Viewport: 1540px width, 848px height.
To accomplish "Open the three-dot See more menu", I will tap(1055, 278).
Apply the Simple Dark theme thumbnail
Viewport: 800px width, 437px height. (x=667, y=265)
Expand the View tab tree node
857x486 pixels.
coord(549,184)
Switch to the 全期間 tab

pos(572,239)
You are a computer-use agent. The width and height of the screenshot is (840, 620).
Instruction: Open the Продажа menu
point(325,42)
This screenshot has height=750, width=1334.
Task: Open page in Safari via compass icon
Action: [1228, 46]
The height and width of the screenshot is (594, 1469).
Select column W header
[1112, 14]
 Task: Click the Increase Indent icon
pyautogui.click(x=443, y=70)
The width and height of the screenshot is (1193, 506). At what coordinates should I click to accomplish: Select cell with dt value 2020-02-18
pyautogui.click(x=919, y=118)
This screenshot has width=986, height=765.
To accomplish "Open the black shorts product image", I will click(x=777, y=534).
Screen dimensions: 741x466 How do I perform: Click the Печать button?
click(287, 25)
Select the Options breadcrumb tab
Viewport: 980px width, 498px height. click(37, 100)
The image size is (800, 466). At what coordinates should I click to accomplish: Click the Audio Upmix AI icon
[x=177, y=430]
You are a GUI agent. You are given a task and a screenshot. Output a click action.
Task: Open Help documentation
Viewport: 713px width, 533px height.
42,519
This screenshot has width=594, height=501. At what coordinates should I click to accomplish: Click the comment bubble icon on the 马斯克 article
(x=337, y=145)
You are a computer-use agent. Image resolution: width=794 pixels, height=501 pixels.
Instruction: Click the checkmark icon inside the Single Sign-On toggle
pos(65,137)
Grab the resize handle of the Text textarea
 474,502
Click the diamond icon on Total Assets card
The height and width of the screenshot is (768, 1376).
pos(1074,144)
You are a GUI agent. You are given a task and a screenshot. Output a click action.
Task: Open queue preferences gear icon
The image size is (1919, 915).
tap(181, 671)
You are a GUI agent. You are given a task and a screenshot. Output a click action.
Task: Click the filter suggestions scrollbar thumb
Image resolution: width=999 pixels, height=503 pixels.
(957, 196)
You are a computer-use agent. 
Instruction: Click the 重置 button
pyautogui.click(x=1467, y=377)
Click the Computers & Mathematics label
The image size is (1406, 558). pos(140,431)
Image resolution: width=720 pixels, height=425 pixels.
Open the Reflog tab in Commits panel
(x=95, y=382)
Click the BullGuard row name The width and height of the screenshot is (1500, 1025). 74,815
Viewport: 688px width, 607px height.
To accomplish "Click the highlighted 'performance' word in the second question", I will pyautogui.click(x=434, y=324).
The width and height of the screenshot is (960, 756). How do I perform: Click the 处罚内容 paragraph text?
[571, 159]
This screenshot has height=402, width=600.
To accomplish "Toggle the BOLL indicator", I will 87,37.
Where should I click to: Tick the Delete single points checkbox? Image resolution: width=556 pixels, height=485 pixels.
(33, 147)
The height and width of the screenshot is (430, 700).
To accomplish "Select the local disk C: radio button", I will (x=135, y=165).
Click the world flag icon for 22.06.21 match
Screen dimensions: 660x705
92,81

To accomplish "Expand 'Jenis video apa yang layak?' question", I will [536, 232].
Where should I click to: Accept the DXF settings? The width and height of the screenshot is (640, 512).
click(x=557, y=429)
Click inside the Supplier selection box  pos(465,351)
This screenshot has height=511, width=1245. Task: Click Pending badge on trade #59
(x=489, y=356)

----

> **Assignment**
From the entries above, return exactly the line containing "Click the Computers & Mathematics label", the line containing "Viewport: 688px width, 607px height.", and all lines between, and nothing else.

> **Task output**
Click the Computers & Mathematics label
The image size is (1406, 558). pos(140,431)
Image resolution: width=720 pixels, height=425 pixels.
Open the Reflog tab in Commits panel
(x=95, y=382)
Click the BullGuard row name The width and height of the screenshot is (1500, 1025). 74,815
Viewport: 688px width, 607px height.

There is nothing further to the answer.